If raw performance is the priority, RK3588 is usually stronger. If industrial lifecycle, documentation, and professional embedded support are the priority, i.MX8M Plus may be more suitable.

How to Choose Between Rockchip and NXP#

The decision should start with product requirements.

Choose Rockchip when:

• Android is the main OS
• UI and multimedia are important
• Cost-performance is critical
• The product is display-centered
• Fast smart panel development is needed
• The supplier has strong Rockchip BSP experience
• Lifecycle requirements are moderate
• The product needs RK3588-level performance

Choose NXP when:

• Linux is the main OS
• Lifecycle and documentation are critical
• Industrial or medical use is expected
• Security features are important
• Yocto support matters
• Long-term supply is a key requirement
• The product needs stable industrial ecosystem support
• Camera or AI applications fit i.MX8M Plus

For some projects, both can work. In that case, the final decision should be based on BSP maturity, board supplier support, display integration, power design, cost, and development timeline.

Practical Selection Questions#

Before choosing a platform, engineers should ask:

• Is the product mainly Android-based or Linux-based?
• Is the product mainly a screen device or a hardware control device?
• What display interface is required?
• Is camera input required?
• Is AI acceleration required?
• How important is long lifecycle?
• What industrial interfaces are needed?
• What is the target cost?
• How strong is the vendor BSP?
• Is source code available?
• Are Yocto or Buildroot supported?
• Is Android OTA required?
• What are the power and thermal limits?
• How long must the product remain in production?
• What technical support is available from the board supplier?

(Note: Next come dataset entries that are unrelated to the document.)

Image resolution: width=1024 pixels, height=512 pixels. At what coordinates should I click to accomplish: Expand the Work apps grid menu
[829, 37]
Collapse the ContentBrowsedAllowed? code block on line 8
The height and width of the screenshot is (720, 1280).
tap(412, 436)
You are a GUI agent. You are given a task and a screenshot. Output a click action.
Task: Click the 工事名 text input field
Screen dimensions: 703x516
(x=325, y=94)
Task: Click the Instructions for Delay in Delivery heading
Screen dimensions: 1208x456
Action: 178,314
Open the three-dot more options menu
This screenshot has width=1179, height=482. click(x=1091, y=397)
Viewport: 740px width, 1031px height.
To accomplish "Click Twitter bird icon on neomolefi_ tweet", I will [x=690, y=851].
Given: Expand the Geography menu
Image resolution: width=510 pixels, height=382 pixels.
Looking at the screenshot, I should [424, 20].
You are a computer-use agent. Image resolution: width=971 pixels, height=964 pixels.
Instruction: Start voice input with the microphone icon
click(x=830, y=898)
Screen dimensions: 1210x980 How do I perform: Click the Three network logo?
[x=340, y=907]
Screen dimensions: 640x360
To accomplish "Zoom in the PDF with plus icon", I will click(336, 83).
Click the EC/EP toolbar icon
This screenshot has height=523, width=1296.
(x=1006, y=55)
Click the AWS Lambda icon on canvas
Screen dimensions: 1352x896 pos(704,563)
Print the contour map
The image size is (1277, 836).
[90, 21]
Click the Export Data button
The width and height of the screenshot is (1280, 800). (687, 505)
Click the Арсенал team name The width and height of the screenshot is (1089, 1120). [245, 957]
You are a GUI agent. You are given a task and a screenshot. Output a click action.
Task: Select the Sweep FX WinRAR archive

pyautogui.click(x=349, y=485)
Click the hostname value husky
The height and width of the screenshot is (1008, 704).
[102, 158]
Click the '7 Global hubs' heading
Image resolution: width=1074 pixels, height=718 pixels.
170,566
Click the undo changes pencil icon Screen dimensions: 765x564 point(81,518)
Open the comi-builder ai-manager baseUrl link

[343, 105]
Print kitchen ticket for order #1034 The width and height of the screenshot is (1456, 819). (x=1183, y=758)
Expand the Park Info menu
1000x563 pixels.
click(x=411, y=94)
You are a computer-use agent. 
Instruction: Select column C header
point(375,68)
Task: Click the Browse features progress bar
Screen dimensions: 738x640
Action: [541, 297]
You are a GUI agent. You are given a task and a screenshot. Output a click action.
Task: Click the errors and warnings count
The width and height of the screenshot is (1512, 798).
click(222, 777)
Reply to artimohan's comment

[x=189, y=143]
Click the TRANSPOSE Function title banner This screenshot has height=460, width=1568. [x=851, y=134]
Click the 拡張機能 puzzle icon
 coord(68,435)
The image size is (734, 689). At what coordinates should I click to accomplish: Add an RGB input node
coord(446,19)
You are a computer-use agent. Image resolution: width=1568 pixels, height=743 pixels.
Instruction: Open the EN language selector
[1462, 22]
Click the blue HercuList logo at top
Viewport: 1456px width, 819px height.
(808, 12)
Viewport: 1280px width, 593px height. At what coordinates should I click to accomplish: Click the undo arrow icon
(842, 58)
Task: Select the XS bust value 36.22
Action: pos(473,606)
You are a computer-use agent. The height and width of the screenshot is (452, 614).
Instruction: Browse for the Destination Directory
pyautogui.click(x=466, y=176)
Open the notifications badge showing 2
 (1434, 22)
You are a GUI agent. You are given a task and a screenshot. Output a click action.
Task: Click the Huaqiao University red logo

These questions usually reveal which platform is more appropriate.

Conclusion#

Rockchip and NXP are both valuable SoC families for embedded SBC products, but they serve different priorities.

Rockchip is often the better choice for Android SBCs, smart panels, multimedia terminals, access control systems, digital signage, and cost-sensitive embedded products. It provides strong display support, good Android ecosystem availability, competitive cost, and a wide range of performance options from PX30 to RK3588.

NXP is often the better choice for industrial Linux SBCs, machine control systems, medical devices, gateways, long-lifecycle products, and professional embedded systems. It provides strong documentation, mature Linux ecosystem, lifecycle planning, security features, and industrial positioning.

The best choice is not determined by brand alone. It depends on the product’s operating system, display, camera, communication interfaces, performance target, power budget, thermal design, lifecycle requirement, cost target, and BSP quality.

For engineers building embedded SBC products, Rockchip and NXP should both be considered. Rockchip may reduce cost and accelerate Android display product development. NXP may reduce lifecycle and support risk in industrial and professional systems. A successful platform decision comes from matching the SoC family to the real requirements of the final product.